Specifics: 10-1/4”L x 4-1/4”W x 4” H
Maple interior, finish is Osmo Polix
Sides were cut in a grain matching order. this is the Tamarisk. Has a nice red color. The top/bottom (right) from a different board are kinda meh.
Top/bottom are free floating for wood movement.
I like this technique. The interlocking tenons keep it in place but seamlessly allow it to do its own thing without exposing any gaps.The expansion/contraction clearance is set for the sides, the ends are cut flush.
This means of course that the entire box had to be glued in a single step.
Interior liner is maple. Learned from the first run that the fit needs to be loose or it takes a lot of shaping/sanding to get a fit that allows the lid to easily come off.

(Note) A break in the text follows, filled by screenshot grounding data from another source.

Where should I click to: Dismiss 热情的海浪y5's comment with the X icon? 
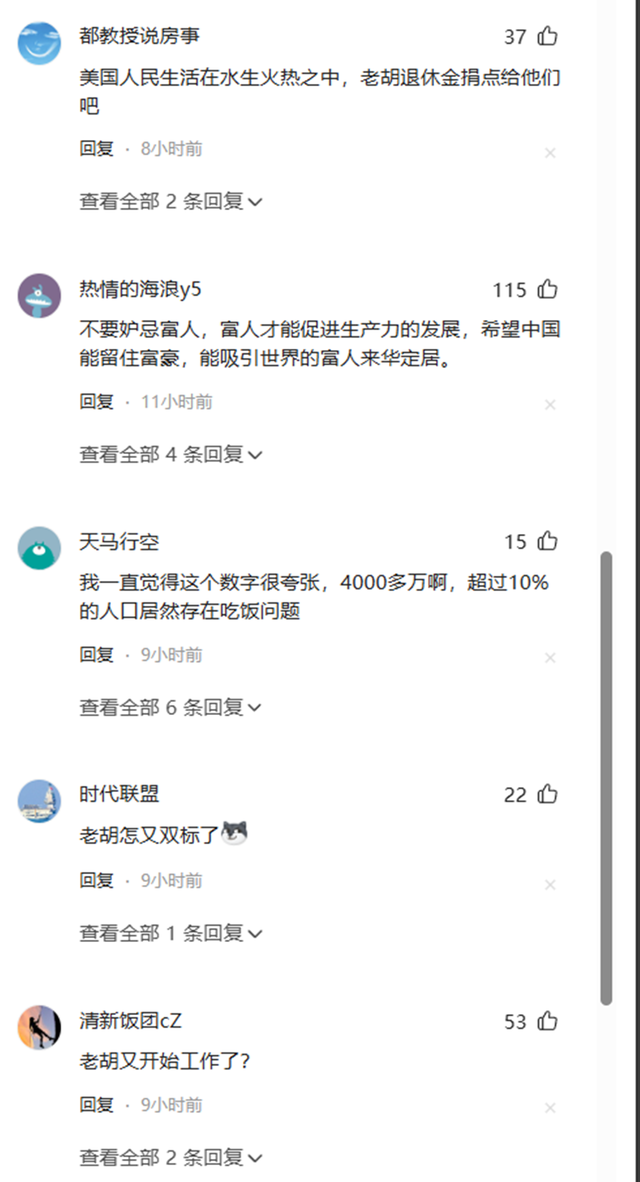tap(550, 405)

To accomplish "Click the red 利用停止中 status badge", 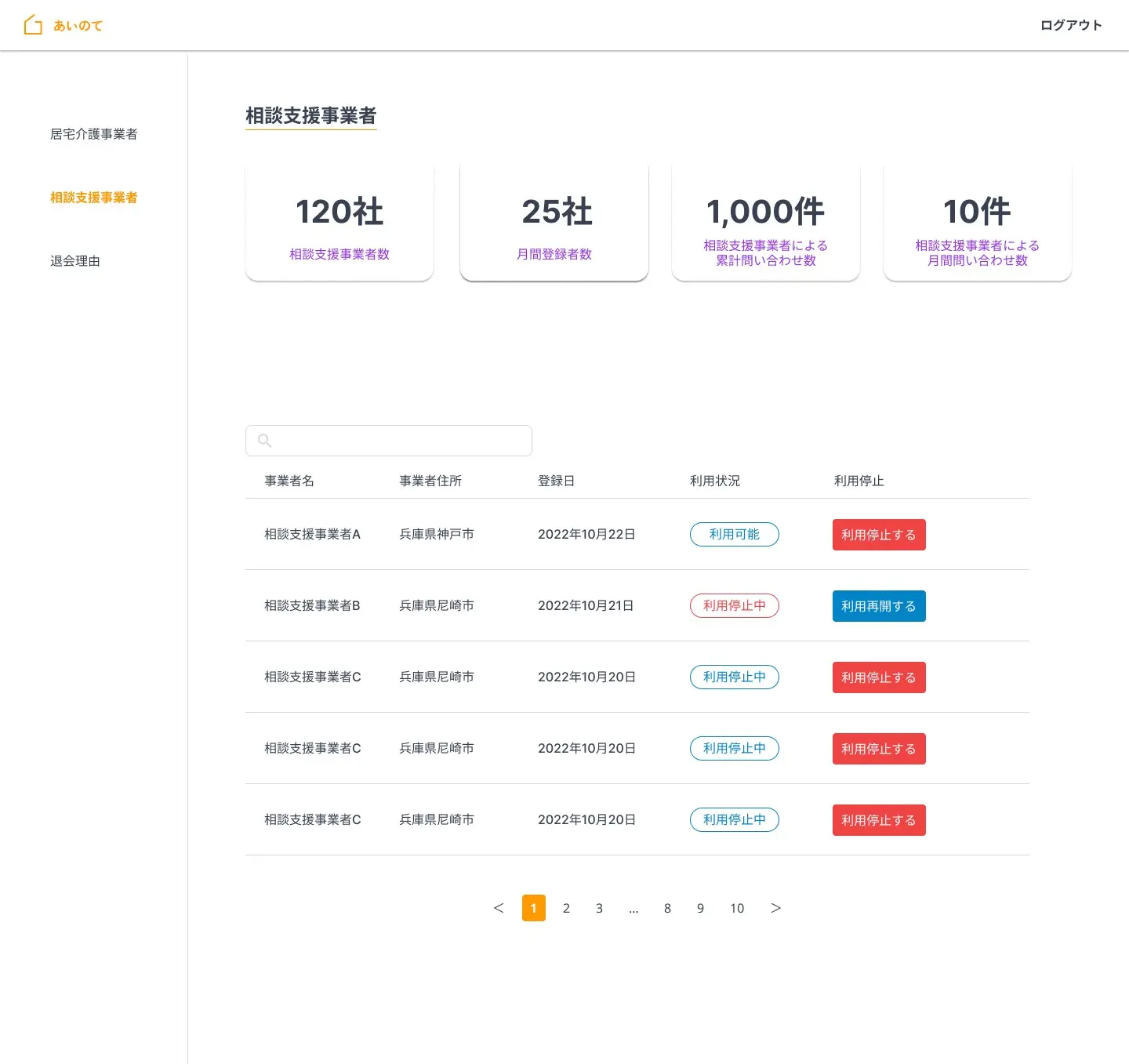I will pos(734,606).
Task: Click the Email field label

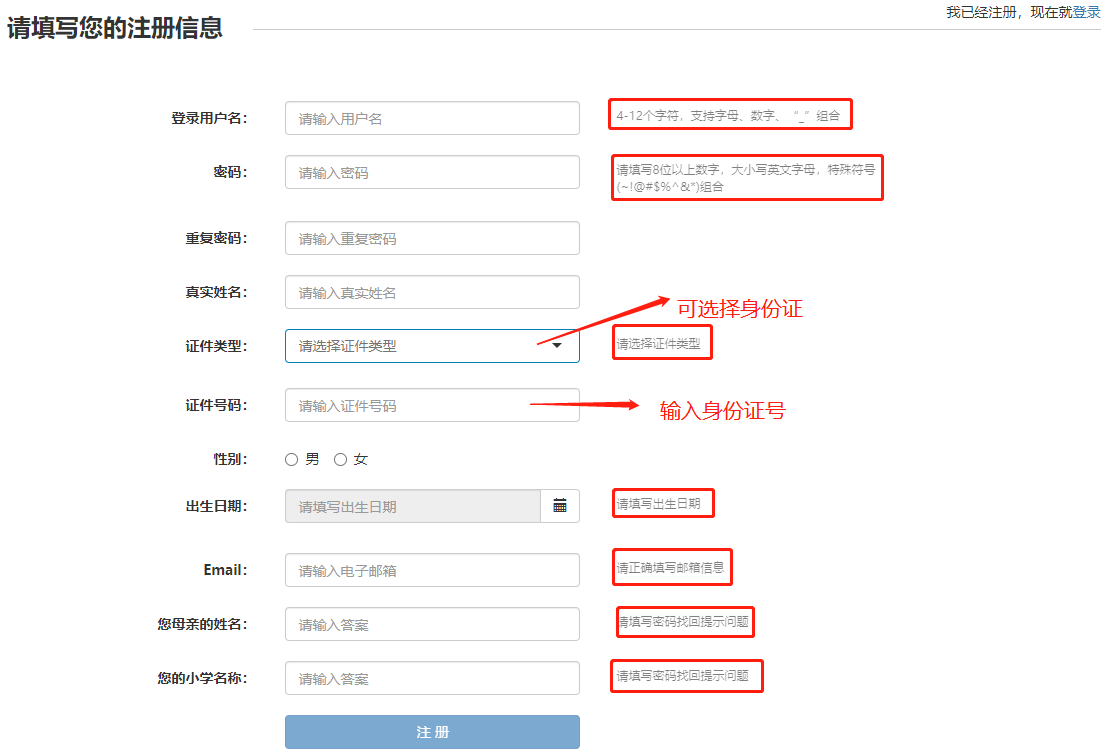Action: click(x=225, y=570)
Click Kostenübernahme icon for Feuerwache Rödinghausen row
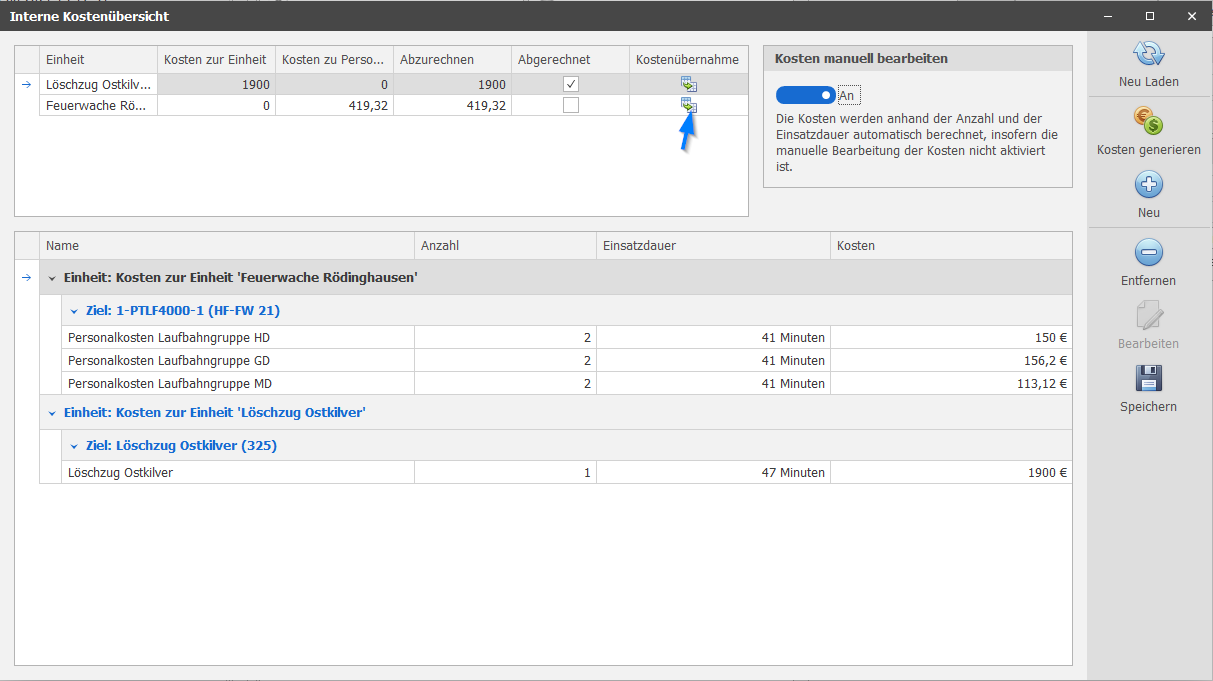This screenshot has width=1213, height=681. [688, 105]
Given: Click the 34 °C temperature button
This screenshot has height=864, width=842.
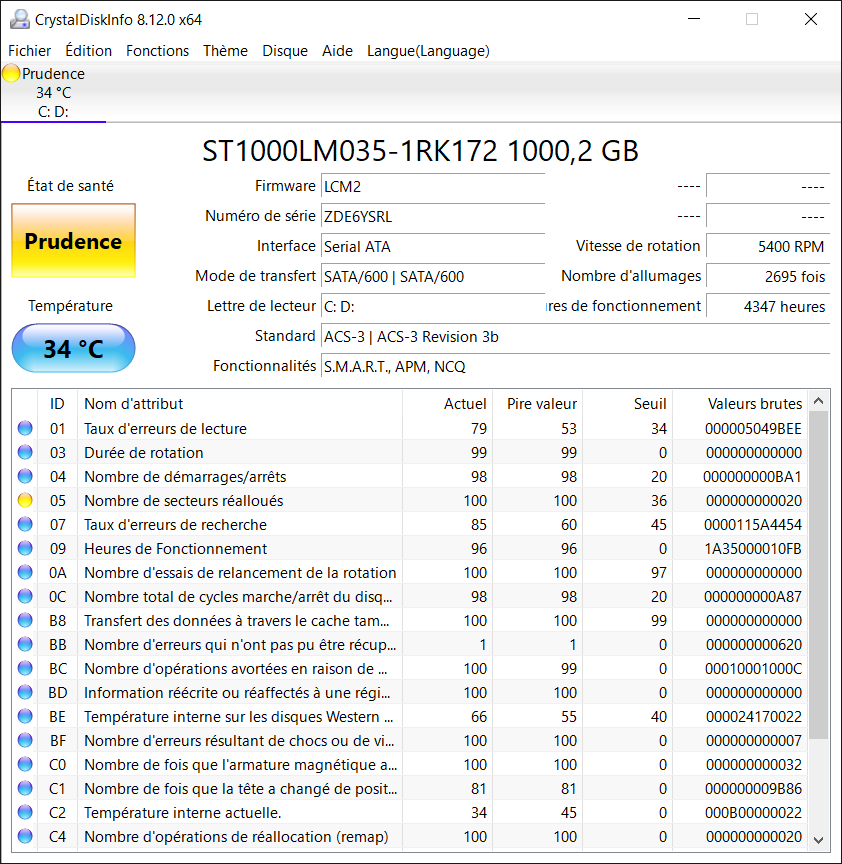Looking at the screenshot, I should click(x=73, y=348).
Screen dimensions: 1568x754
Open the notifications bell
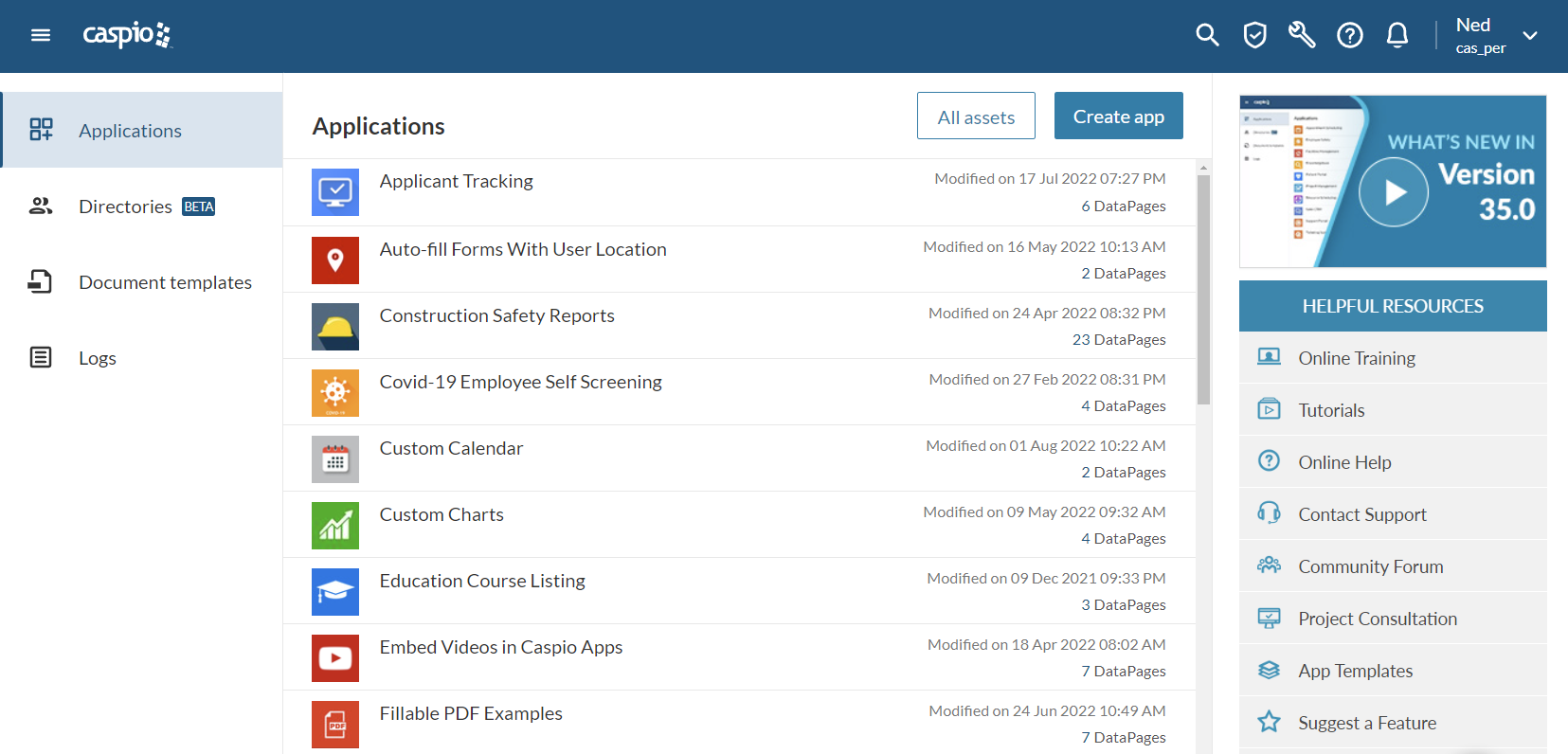[1397, 36]
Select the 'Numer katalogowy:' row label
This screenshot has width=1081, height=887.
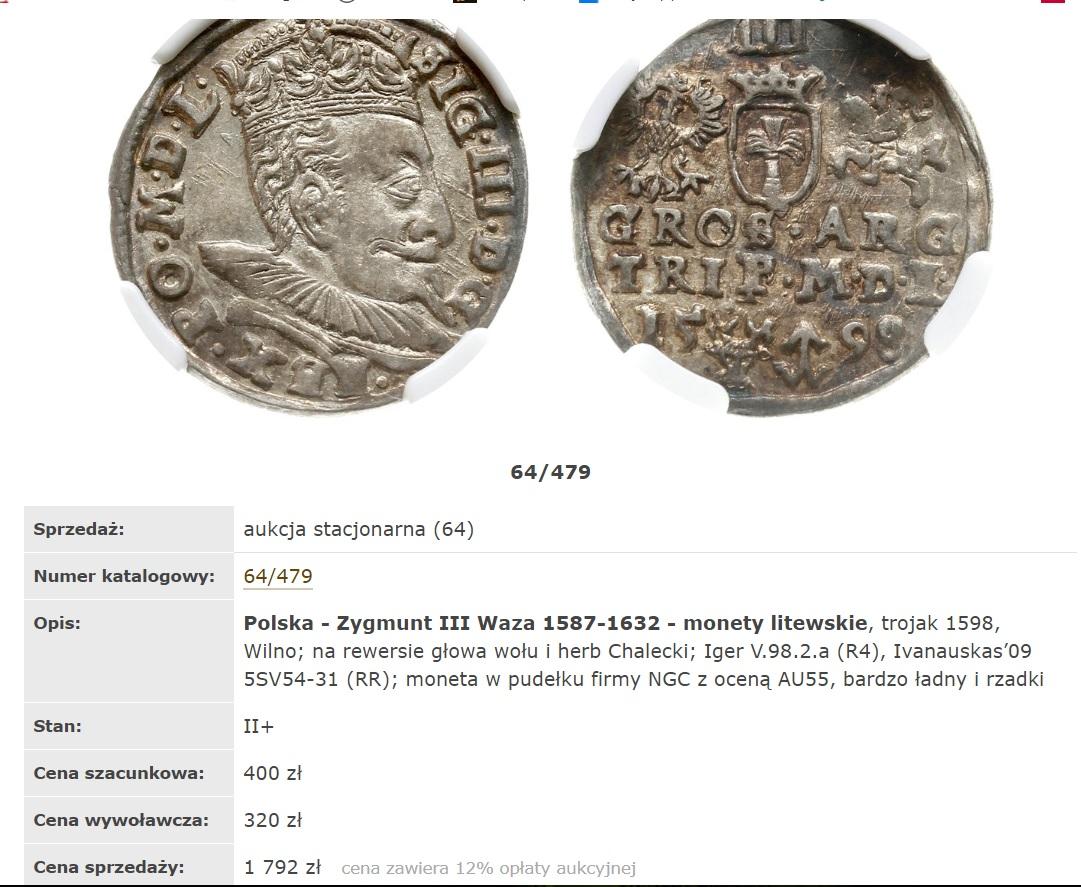[124, 576]
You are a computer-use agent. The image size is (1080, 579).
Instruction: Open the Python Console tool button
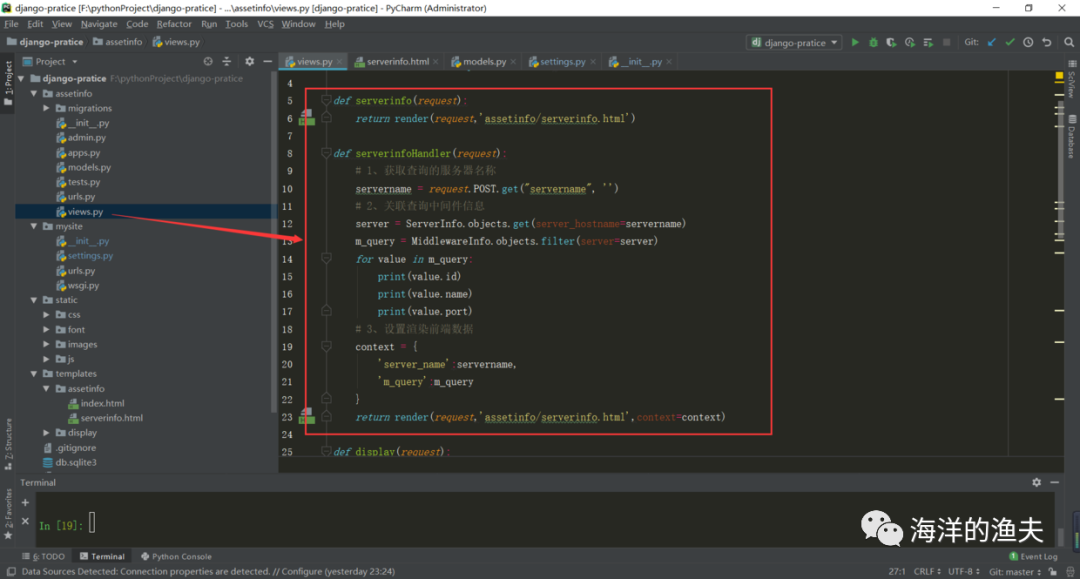tap(176, 557)
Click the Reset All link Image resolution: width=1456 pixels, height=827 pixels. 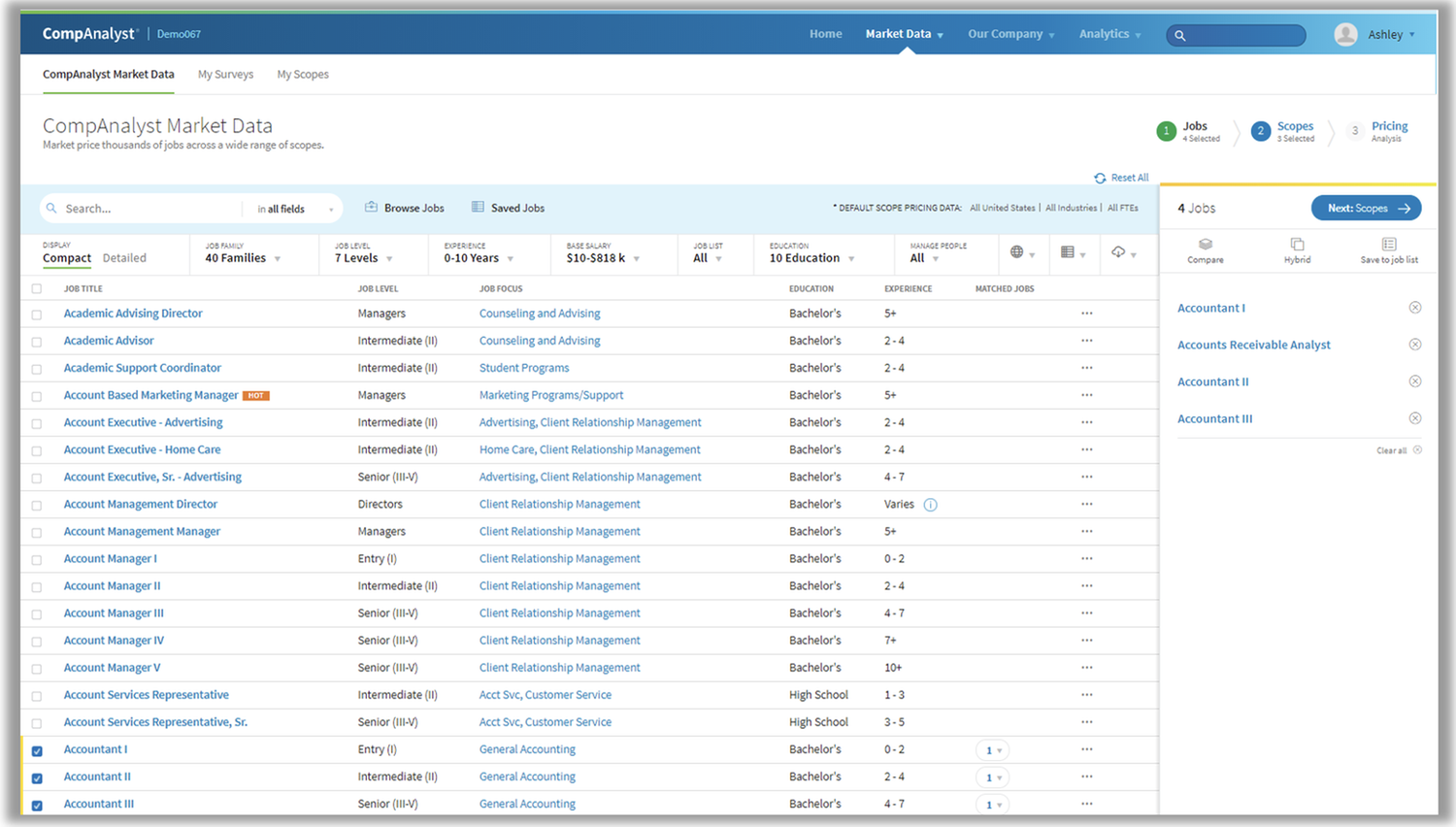pyautogui.click(x=1122, y=178)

3/16” thick, dado’d with a pair of stacked dado set chippers.
Lids have laser etched areas filled with resin/mica. With the red fill on the walnut, (color is “flag red”), I wanted to be sure it showed. I mixed up a bit more concentrated ratio and it didn’t let me down. It glows as much as it looks in the walnut box photo toward the end.
Boxes tops are cut free on the table saw and finish applied Feet are fumed oak, profiled ends with silicone footsies.
Walnut:
Apricot:
Cherry:
Tamarisk (Salt Cedar):
Jatoba (some good curl on the lid that moves with the light):
I've made maybe 4 or five things with that same tree. Usually I'll just pour clear resin in the trunk and branches and let the burned laser etched area give the black. This time I used some black mica. The tree is about 3-3/4" tall and that's about as small as I can go and still have a good "wall" between the leaves and branches so the two colors don't mix.
All these were etched with tape over the wood so when I poured the resin, it wouldn't get into the surrounding wood grain. LBD showed his test with some clear grain filler used as a mask instead of tape and I'll test that out for next time.
BB, neat thing about the lid tenoning is it only takes one blade setup (1/8" from the fence and 3/16" depth) to cut the top/bottom and groove the sides. Then raise the blade to about 1/2" to get the depth on the top/bottom.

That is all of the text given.